2) spinal: same idea as a lumbar puncture, except instead of collecting fluid - you are administering fluid into the CSF - and the site of entry can be anywhere along the spinal cord (cervical to sacral - except most people don't do cervical anymore
3) epidural: the needle never enters the dural sac (or at least it isn't supposed to), it is done with a loss of resistance technique (read about that) and the catheter is threaded into the epidural space. as far as the purported story you gave of the epidural needle, it doesn't make much sense... if the cord had been hit by the needle the patient would have experienced other neurologic events (paresthesias, pain, etc). The most likely reason the patient went into respiratory arrest is more likely due to the level of anesthesia/analgesia obtained via the catheter. For example, if an epidural drug is hypobaric/overdosed and ascends along the cord to cervical then patients can stop breathing... very different from "entering the central canal"... trust me, if the central canal were entered then true neurologic damage would have occured at least causing horrible extremity pains, hyperreflexia and most likely ending in catastrophic para/quadriplegia (depending on height of lesion)...
lumbar puncture is way easier than non-lumbar spinals (ie: thoracic/sacral) and is way easier than epidurals...

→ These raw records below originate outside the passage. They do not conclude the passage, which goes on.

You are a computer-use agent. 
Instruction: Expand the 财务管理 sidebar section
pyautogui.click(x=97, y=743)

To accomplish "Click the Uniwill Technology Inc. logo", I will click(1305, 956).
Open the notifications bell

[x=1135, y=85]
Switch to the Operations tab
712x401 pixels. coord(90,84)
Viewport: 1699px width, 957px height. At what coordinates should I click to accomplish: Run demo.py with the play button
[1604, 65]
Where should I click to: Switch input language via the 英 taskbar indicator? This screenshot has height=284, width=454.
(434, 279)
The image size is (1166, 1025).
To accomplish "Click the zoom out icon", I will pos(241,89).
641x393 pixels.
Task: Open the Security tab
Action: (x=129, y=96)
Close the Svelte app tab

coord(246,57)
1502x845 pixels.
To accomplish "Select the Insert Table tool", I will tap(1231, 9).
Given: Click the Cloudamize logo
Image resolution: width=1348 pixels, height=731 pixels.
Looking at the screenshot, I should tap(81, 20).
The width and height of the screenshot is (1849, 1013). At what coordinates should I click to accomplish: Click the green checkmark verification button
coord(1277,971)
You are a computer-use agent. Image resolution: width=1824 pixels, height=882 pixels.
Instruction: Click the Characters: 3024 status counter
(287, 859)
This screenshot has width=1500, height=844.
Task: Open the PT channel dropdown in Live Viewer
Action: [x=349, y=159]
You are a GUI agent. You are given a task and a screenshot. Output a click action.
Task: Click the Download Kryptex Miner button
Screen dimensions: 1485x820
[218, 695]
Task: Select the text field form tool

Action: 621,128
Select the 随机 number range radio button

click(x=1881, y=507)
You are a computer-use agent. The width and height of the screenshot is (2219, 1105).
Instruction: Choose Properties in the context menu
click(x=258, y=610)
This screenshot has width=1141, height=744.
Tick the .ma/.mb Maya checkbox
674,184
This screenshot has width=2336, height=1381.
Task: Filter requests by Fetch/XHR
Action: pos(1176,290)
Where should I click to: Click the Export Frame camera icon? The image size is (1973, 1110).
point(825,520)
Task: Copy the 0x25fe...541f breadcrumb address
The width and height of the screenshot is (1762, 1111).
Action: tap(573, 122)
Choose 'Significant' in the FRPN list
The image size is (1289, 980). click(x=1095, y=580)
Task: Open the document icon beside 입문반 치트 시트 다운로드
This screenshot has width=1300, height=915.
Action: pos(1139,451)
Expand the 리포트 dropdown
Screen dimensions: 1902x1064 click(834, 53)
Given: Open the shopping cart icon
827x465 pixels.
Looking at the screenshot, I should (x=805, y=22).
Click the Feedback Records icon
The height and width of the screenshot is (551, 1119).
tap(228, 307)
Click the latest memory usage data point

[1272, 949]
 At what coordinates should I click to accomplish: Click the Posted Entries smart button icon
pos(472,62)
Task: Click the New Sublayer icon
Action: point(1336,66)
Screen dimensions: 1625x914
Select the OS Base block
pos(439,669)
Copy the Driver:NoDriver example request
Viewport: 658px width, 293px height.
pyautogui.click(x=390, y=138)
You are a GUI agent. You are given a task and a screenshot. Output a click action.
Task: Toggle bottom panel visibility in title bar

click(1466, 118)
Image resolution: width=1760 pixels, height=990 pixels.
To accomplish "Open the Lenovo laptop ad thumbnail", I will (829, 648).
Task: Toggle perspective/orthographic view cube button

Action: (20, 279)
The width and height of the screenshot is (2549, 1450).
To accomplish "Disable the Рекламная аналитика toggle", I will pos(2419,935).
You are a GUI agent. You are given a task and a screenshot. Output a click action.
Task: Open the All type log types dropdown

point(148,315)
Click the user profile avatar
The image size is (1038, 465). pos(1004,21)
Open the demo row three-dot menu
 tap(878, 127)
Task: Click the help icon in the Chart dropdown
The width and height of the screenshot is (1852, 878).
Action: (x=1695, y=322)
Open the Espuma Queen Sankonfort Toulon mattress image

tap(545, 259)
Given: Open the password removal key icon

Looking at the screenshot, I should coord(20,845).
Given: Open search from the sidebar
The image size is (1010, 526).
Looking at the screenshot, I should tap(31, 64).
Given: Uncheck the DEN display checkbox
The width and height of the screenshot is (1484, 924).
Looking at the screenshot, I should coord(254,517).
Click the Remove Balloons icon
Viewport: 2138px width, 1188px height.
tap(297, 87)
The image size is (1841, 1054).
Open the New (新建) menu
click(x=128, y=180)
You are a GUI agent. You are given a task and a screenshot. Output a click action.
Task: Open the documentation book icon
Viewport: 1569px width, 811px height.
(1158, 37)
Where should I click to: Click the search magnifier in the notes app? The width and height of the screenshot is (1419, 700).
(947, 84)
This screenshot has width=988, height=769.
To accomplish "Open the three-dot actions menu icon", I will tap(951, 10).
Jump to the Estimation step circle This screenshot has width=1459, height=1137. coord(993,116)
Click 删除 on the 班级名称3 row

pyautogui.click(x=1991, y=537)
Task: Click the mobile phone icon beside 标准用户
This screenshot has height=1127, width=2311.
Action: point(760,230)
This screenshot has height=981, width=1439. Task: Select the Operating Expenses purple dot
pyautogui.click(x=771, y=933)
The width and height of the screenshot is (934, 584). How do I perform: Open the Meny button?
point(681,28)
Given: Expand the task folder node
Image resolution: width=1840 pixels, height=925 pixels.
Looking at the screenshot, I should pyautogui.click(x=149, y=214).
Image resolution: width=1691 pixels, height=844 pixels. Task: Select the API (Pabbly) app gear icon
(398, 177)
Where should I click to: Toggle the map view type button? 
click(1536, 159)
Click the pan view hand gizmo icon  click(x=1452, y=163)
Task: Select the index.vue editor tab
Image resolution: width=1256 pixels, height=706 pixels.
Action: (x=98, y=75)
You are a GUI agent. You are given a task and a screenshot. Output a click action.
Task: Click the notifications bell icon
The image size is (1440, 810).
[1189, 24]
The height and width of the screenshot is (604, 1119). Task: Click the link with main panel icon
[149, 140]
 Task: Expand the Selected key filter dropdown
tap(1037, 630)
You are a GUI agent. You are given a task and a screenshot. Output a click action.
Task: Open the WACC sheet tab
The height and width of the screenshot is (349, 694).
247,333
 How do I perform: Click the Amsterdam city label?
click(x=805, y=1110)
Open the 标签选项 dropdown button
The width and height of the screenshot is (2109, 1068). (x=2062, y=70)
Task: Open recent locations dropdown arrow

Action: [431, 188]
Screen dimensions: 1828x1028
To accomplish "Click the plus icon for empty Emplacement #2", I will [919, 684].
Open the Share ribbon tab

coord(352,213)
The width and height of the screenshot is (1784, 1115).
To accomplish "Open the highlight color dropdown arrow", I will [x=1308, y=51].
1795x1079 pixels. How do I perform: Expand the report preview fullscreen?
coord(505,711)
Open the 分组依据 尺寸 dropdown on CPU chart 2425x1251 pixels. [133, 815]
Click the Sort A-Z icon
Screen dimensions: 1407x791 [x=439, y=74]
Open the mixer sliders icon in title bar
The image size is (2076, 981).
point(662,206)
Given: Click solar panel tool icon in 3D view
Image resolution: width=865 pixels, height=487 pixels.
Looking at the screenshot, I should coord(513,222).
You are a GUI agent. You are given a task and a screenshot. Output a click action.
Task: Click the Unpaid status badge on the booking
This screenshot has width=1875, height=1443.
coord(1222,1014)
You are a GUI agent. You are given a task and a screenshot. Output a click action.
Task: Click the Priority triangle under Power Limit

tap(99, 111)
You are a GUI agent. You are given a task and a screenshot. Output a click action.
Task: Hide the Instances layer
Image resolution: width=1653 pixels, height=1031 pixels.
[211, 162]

for GLOBALRN, the argument that some use for not using local anesthesia is that the needle used for most spinals is small to begin with (22 to 27 gauge) - but there are numerous layers to penetrate, and it isn't uncommon to strike bone while searching for the dural sac.... this is painful, and i think as a "patient advocate" patients prefer local anesthesia. you can use pretty much anything (mainly as long as it is preservative free in case of accidental intra-thecal injection) - i like 1% lidocaine (also known as xylocaine), and i often use my topical anesthetic needle as the finder-syringe: meaning i create a wheal at the skin surface then enter in the intended direction and attempt to anesthetize the planned tract of the LP/spinal/epidural.